Task objective: Copy, without a single change, each line from the one that holds "You are a computer-use" to the bottom of the entries below, and drop any pictures.

Items from a data source:

########

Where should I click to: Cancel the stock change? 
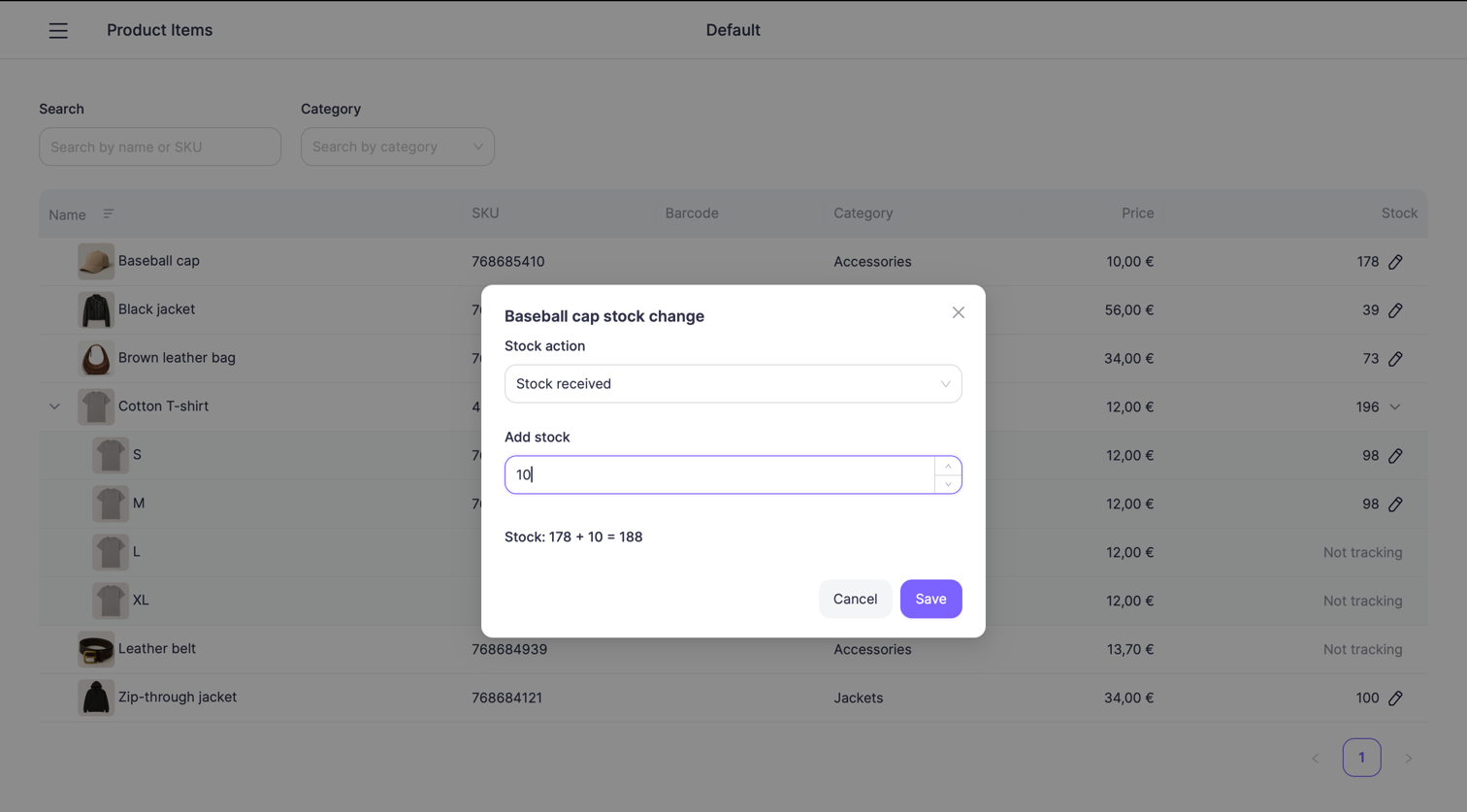pos(855,599)
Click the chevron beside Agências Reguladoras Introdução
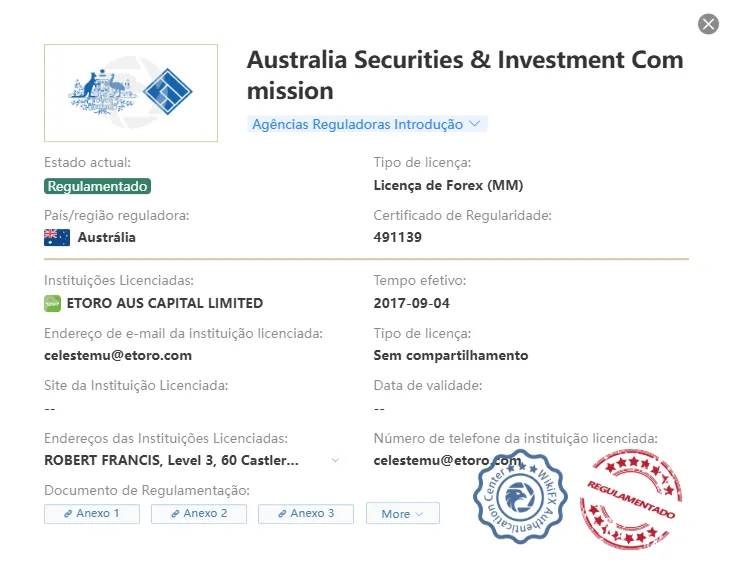Viewport: 732px width, 577px height. pos(474,124)
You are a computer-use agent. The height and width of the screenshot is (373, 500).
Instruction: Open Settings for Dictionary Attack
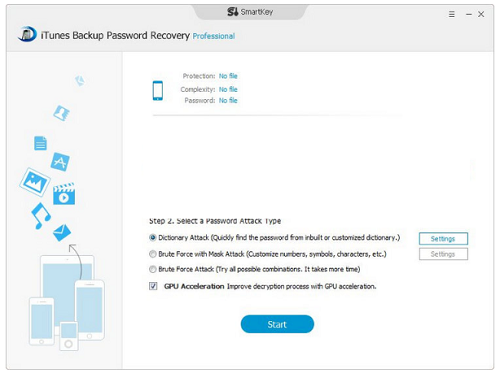coord(443,239)
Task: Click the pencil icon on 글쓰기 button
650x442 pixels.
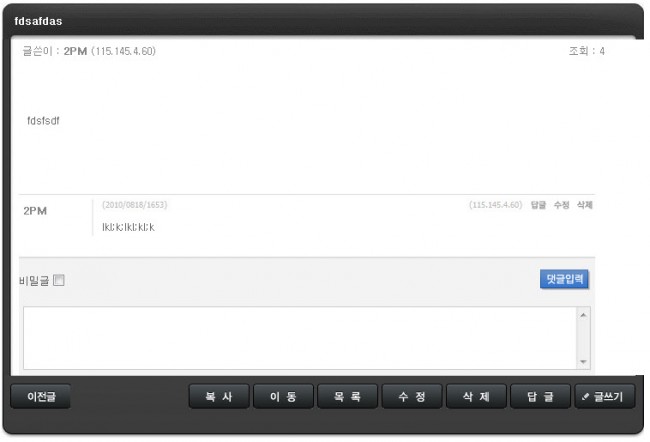Action: [585, 397]
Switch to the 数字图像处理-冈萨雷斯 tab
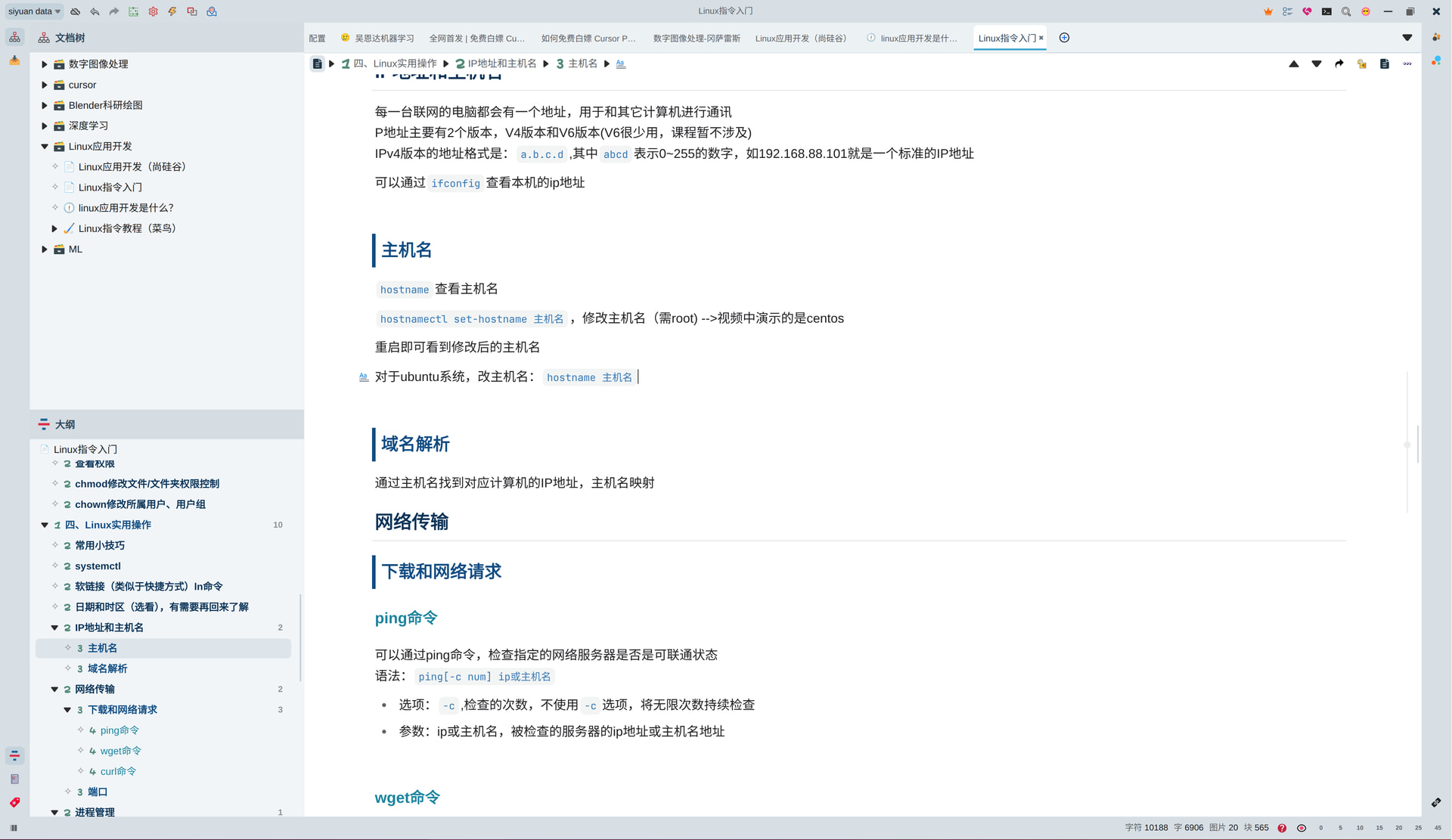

########

Response area:
You are a computer-use agent. The height and width of the screenshot is (373, 500).
Instruction: Open Settings for Dictionary Attack
coord(443,239)
Task: Click the pencil icon on 글쓰기 button
650x442 pixels.
Action: [585, 397]
Switch to the 数字图像处理-冈萨雷斯 tab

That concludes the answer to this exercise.